Sam and Mick had shared some of this with Jo the night they’d found Dupont. In a way, it had felt good telling her. Keeping the secret had weighed heavily on Sam, as if it were something between them. But now it burdened Jo just as much. He almost wished he’d never told her.
“Let’s not worry about that now. That problem will be solved once we prove that Thorne is behind this murder and we put him away.”
“I guess you’re right.” Jo didn’t seem convinced, and Sam had the feeling there was something more she wanted to say. He could see indecision in her face, but then she smiled, and Sam thought maybe he’d imagined it. “Don’t worry. We’ll nail him, and everything will work out, especially now that we have another cop to help out.”
“What do you think of the new guy?” Sam asked. They stood in the kitchen now. Sam glanced out at the backyard and the cedar doghouse he’d built for Lucy a few weeks ago. She never used it because she was always by his side, but he felt better knowing she had shelter if she wanted to go outside. Sam leaned his hip against the counter, and Jo leaned her shoulder against the large cedar log that anchored the built-in bookshelves between the kitchen and the living room.
Her forehead creased slightly. “I’m not sure what to make of him yet. I haven’t worked with him very much. He seems a little cautious
.”
Sam nodded. He hadn’t really formed an opinion of Wyatt yet, either, but he sensed there was more to the guy. He had the disconcerting feeling that Wyatt was watching him, as if waiting for something to happen. Maybe he was only trying to figure out where he stood in the department and what Sam was about. It would take a while for him to get a good bead on Wyatt.
“So, what do we do next?” Jo asked.
Sam swigged his beer. “Run it like any other homicide. This one’s actually easier. We already know who’s at the bottom of it. We just need to get the facts to prove it.”
Chapter Six
The stress rolled off of Jo’s shoulders as soon as she pulled up in front of the small cottage in the woods that she called home. She loved the remote location, away from the hustle and bustle—not that White Rock had much hustle or bustle, for that matter. Jo liked the seclusion, liked not being able to see her neighbors, the serenity of being in the woods with nothing but birds and the brook beyond the cottage to interrupt her thoughts.

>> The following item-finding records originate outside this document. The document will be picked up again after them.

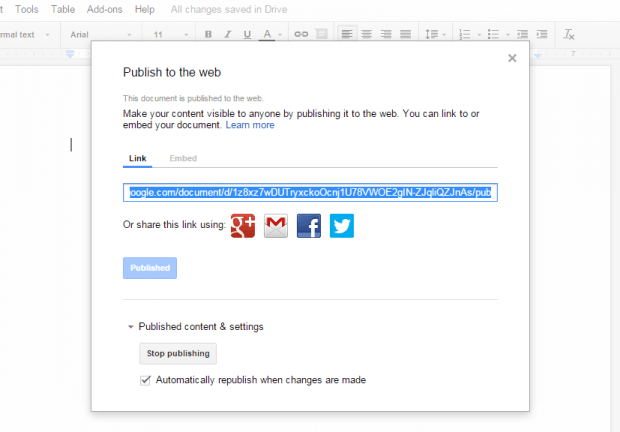Click the insert link toolbar icon
The width and height of the screenshot is (620, 432).
301,35
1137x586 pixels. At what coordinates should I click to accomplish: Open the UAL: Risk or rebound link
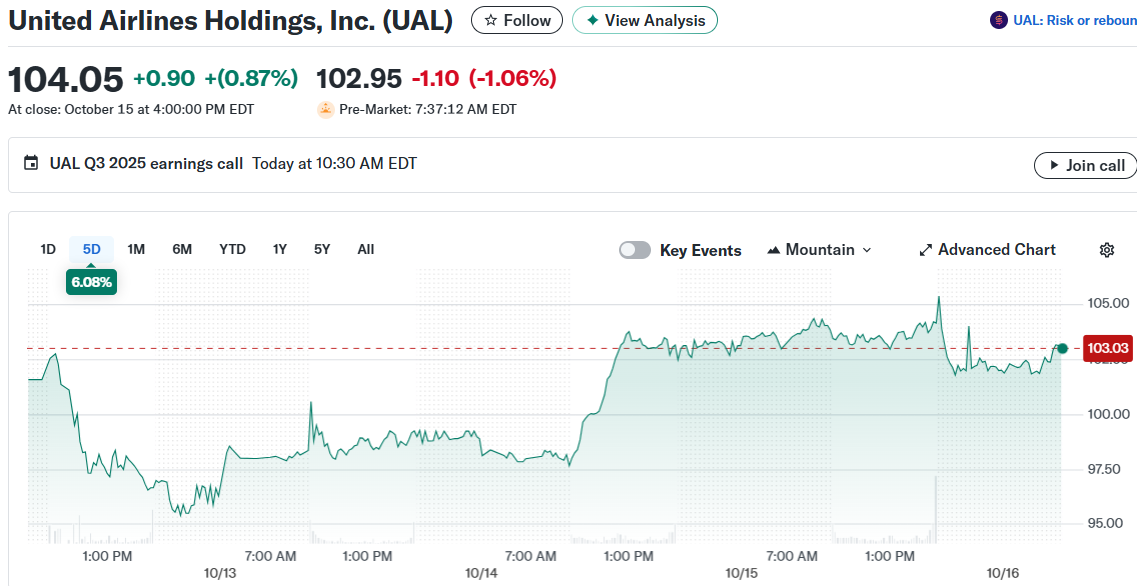[x=1074, y=20]
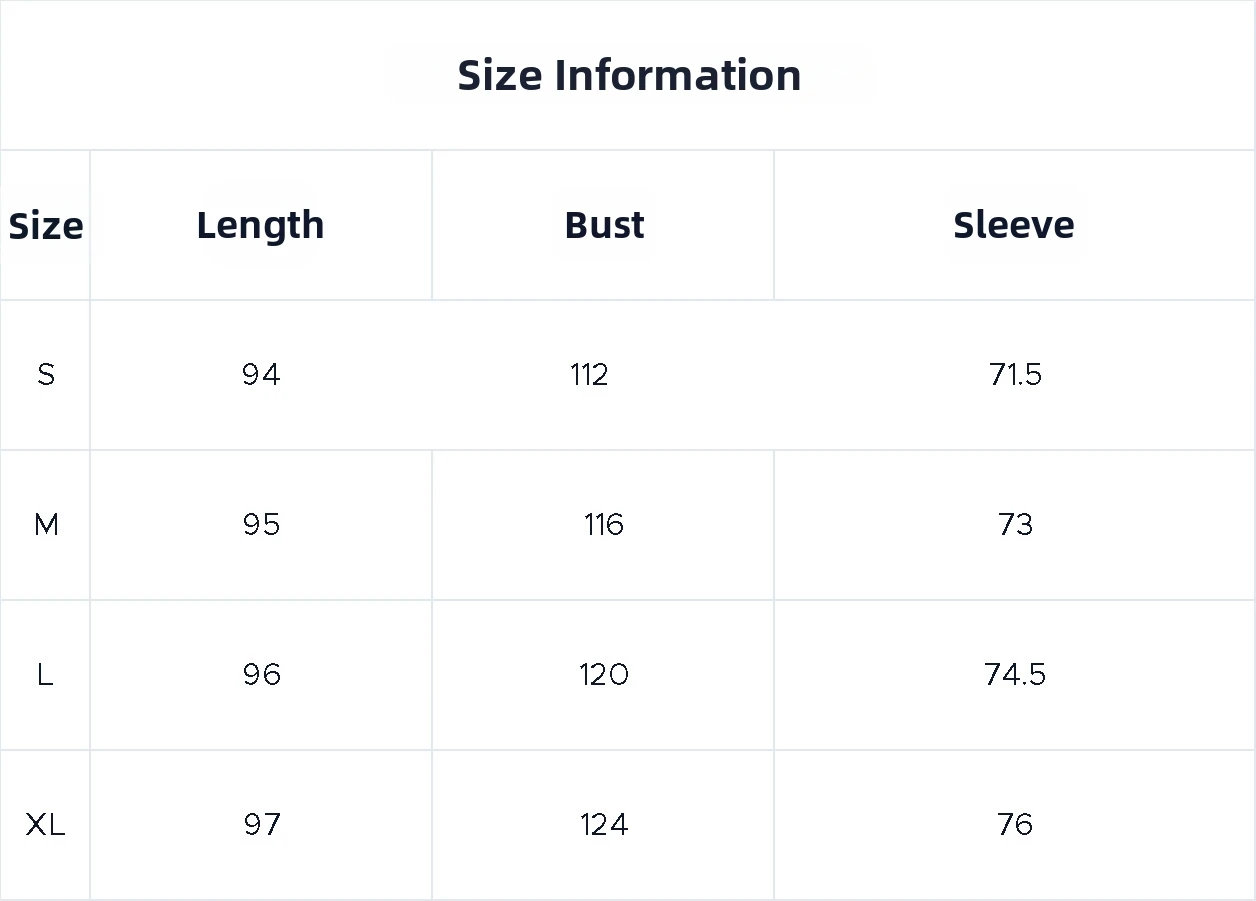Select sleeve value 73 cell

pos(1015,525)
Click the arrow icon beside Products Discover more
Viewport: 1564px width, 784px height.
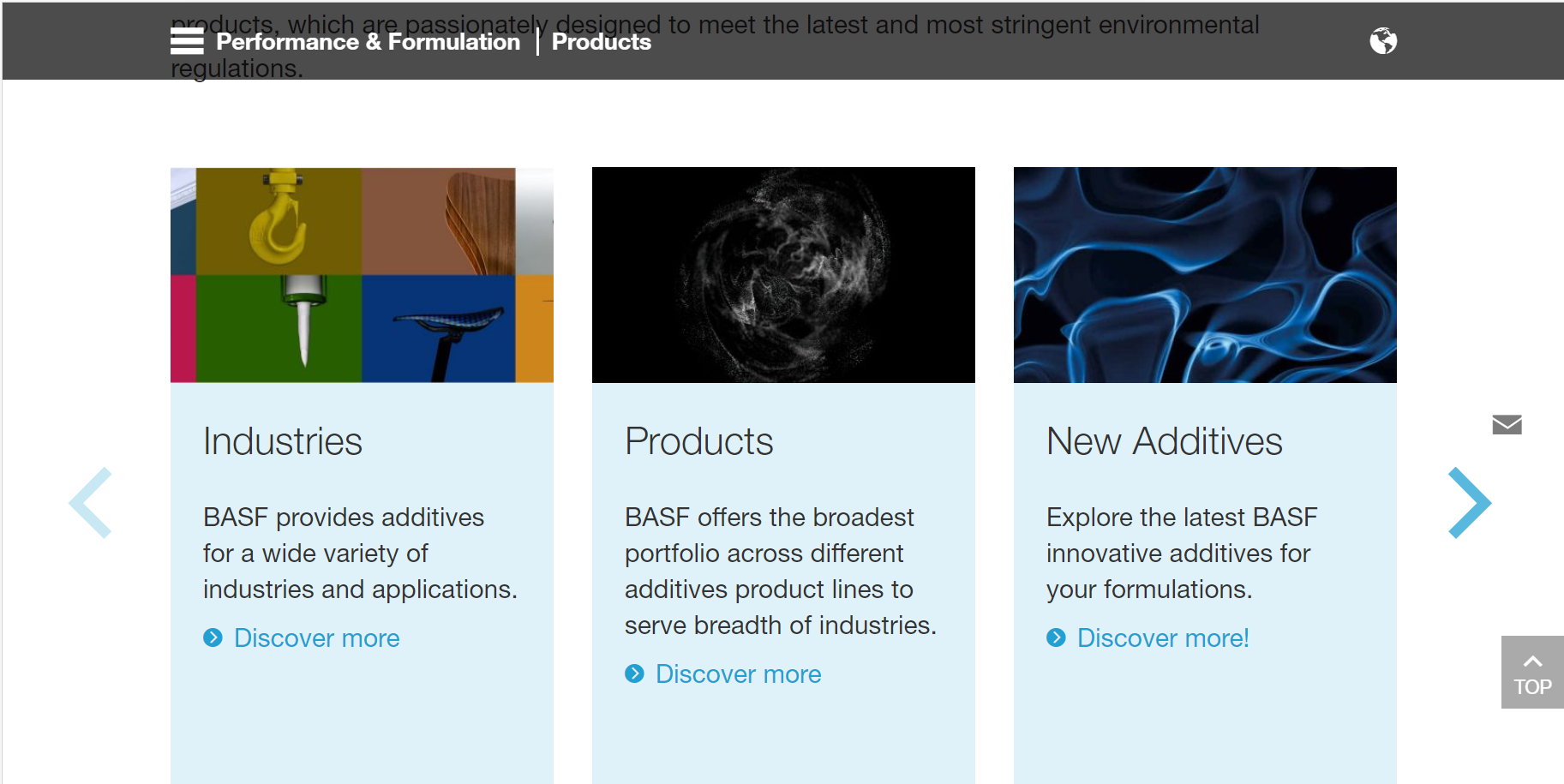[x=634, y=673]
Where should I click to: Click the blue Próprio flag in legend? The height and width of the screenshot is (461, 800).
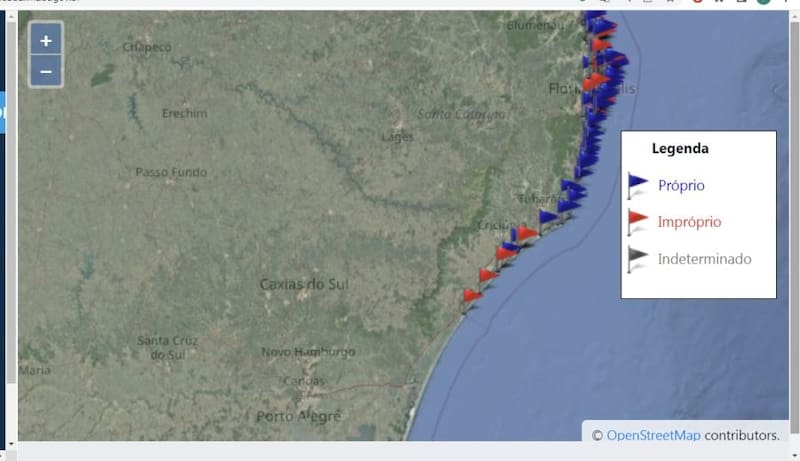(637, 185)
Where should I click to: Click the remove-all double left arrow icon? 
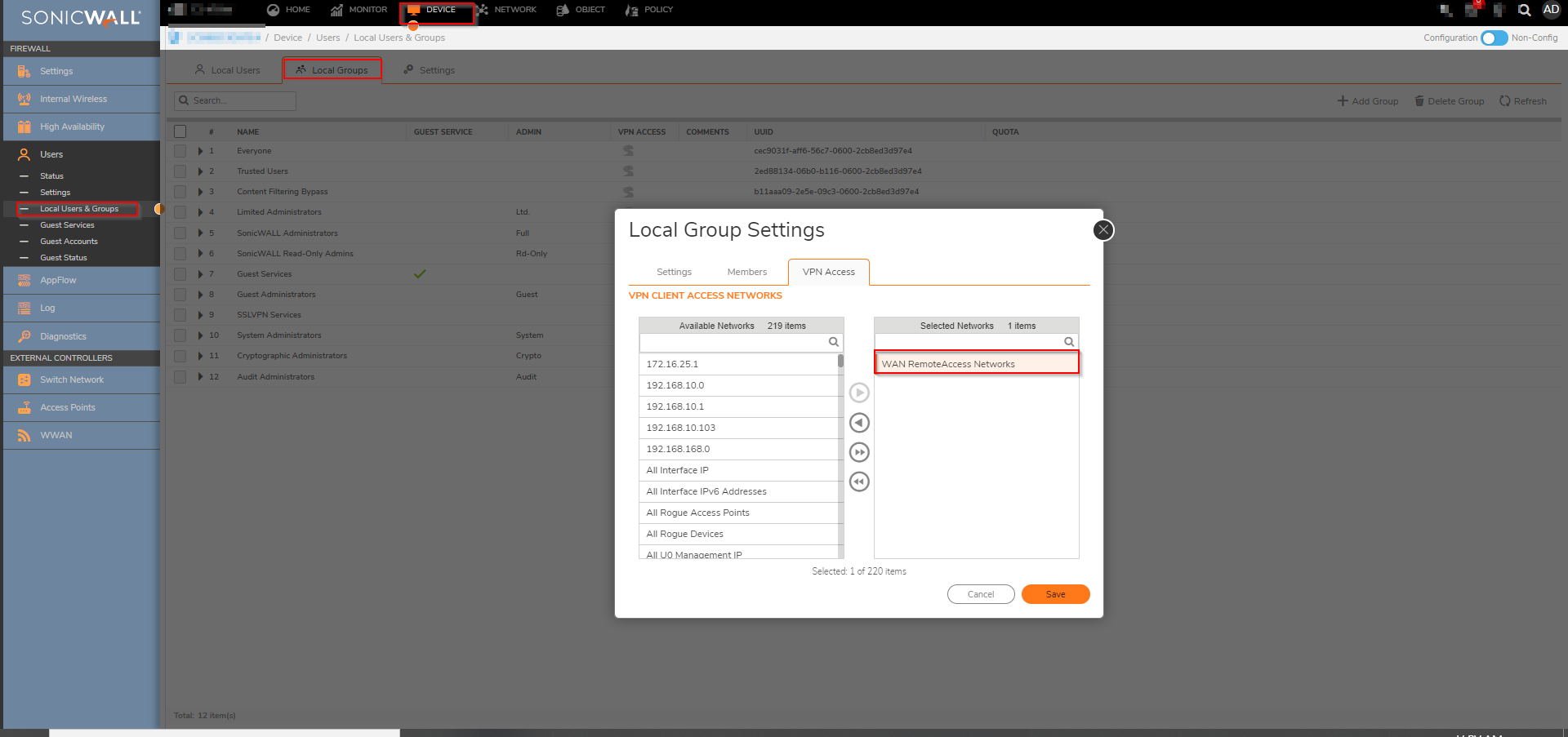[859, 482]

The sun had set, and she could hear the cicadas buzzing as she headed up the steps of the front porch. Beyond the cottage, the flickering of fireflies at the edge of the dark woods gave the scene a magical feel.
On the porch, she stuck her finger into one of the railing boxes overflowing with bright-red petunias. They were looking a little wilted. Yep, the soil was dry. She’d been putting in so many hours on the Dupont case and the stakeout she’d neglected her flowers. She made a mental note to water them early the next morning.
She glanced down at the empty bowl beside the door. She’d seen an orange cat out back a few times and had been putting food out for him. She didn’t know if he had a home or not, but he looked pretty thin. Maybe eventually she’d make friends with him. Maybe even adopt him. Was she ready for that kind of commitment?
The interior of the cottage was cozy. Jo liked the freshness of the off-white and pale florals she decorated in. The chippy paint she’d applied to update her furniture had turned her shabby yard sale finds into chic retro pieces. The cottage was small, but her needs were simple.